Plot cohort overlap as a stacked bar chart.

Parameters

result A SummarisedResult with result_type="summarise_cohort_overlap". unique_combinations If True, show only unique cohort pairs. facet Column(s) for faceting. Defaults to ["cdm_name", "cohort_name_reference"]. colour Column for colour grouping. Defaults to "variable_name". style A PlotStyle for styling.

Returns

plotly.graph_objects.Figure

plot_cohort_timing

plot_cohort_timing(
    result: SummarisedResult,
    *,
    plot_type: Literal[
        "boxplot", "densityplot"
    ] = "boxplot",
    time_scale: Literal["days", "years"] = "days",
    unique_combinations: bool = True,
    facet: str | list[str] | None = None,
    colour: str | list[str] | None = None,
    style: Any | None = None,
) -> Any

Plot cohort timing distributions.

Parameters

result A SummarisedResult with result_type="summarise_cohort_timing". plot_type "boxplot" or "densityplot". time_scale "days" or "years" (divides by 365.25). unique_combinations If True, show only unique cohort pairs. facet Column(s) for faceting. Defaults to ["cdm_name", "cohort_name_reference"]. colour Column for colour grouping. Defaults to "cohort_name_comparator". style A PlotStyle for styling.

Returns

plotly.graph_objects.Figure

plot_large_scale_characteristics

plot_large_scale_characteristics(
    result: SummarisedResult,
    *,
    facet: str | list[str] | None = None,
    colour: str | None = None,
    style: Any | None = None,
) -> Any

Plot large-scale characteristics as a scatter plot.

Parameters

result A SummarisedResult with result_type="summarise_large_scale_characteristics". facet Column(s) for faceting. Defaults to ["cdm_name", "cohort_name"]. colour Column for colour grouping. Defaults to "variable_level". style A PlotStyle for styling.

Returns

plotly.graph_objects.Figure

plot_compared_large_scale_characteristics

plot_compared_large_scale_characteristics(
    result: SummarisedResult,
    *,
    colour: str,
    reference: str | None = None,
    facet: str | list[str] | None = None,
    missings: float | None = 0.0,
    style: Any | None = None,
) -> Any

Plot compared large-scale characteristics.

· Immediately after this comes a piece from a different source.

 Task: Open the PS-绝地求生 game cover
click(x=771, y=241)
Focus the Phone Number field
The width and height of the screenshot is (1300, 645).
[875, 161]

Shows a scatter plot where x is the reference group's percentage and y is each comparison group's percentage, with a diagonal reference line.

Parameters

result A SummarisedResult with result_type="summarise_large_scale_characteristics". colour Required. Column to colour by (e.g. "cohort_name"). reference Level of colour to use as reference (x-axis). Defaults to the first alphabetical level. facet Column(s) for faceting. missings Replace missing percentages with this value. None = drop. style A PlotStyle for styling.

Returns

plotly.graph_objects.Figure

Mock Data

mock_cohort_characteristics

mock_cohort_characteristics(
    *, n_cohorts: int = 2, n_strata: int = 0, seed: int = 42
) -> SummarisedResult

Generate a mock SummarisedResult for cohort characteristics.

Creates synthetic data representative of a summarise_characteristics() output, useful for testing table/plot functions without requiring a database.

Parameters

n_cohorts Number of cohorts to simulate. n_strata Number of additional strata to include (0 = overall only). seed Random seed for reproducibility.

Returns

SummarisedResult With result_type="summarise_characteristics".